▶ [Assignment]: A verbatim copy of all entries is the expected output.

▶ [Collected data entries]:
= Beginning of Section =
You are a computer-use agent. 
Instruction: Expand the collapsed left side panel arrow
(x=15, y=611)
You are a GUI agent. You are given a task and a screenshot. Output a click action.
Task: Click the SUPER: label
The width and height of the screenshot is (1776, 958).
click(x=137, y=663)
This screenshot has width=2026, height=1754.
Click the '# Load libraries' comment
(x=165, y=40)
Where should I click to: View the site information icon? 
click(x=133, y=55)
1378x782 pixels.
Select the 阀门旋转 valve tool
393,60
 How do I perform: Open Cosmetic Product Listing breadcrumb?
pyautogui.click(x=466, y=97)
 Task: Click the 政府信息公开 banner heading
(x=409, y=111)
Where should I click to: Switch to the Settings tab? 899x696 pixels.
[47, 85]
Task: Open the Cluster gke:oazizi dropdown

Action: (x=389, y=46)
= End of Section =
▶ [Task response]:
You are a computer-use agent. 
Instruction: Expand the collapsed left side panel arrow
(x=15, y=611)
You are a GUI agent. You are given a task and a screenshot. Output a click action.
Task: Click the SUPER: label
The width and height of the screenshot is (1776, 958).
click(x=137, y=663)
This screenshot has width=2026, height=1754.
Click the '# Load libraries' comment
(x=165, y=40)
Where should I click to: View the site information icon? 
click(x=133, y=55)
1378x782 pixels.
Select the 阀门旋转 valve tool
393,60
 How do I perform: Open Cosmetic Product Listing breadcrumb?
pyautogui.click(x=466, y=97)
 Task: Click the 政府信息公开 banner heading
(x=409, y=111)
Where should I click to: Switch to the Settings tab? 899x696 pixels.
[47, 85]
Task: Open the Cluster gke:oazizi dropdown

Action: (x=389, y=46)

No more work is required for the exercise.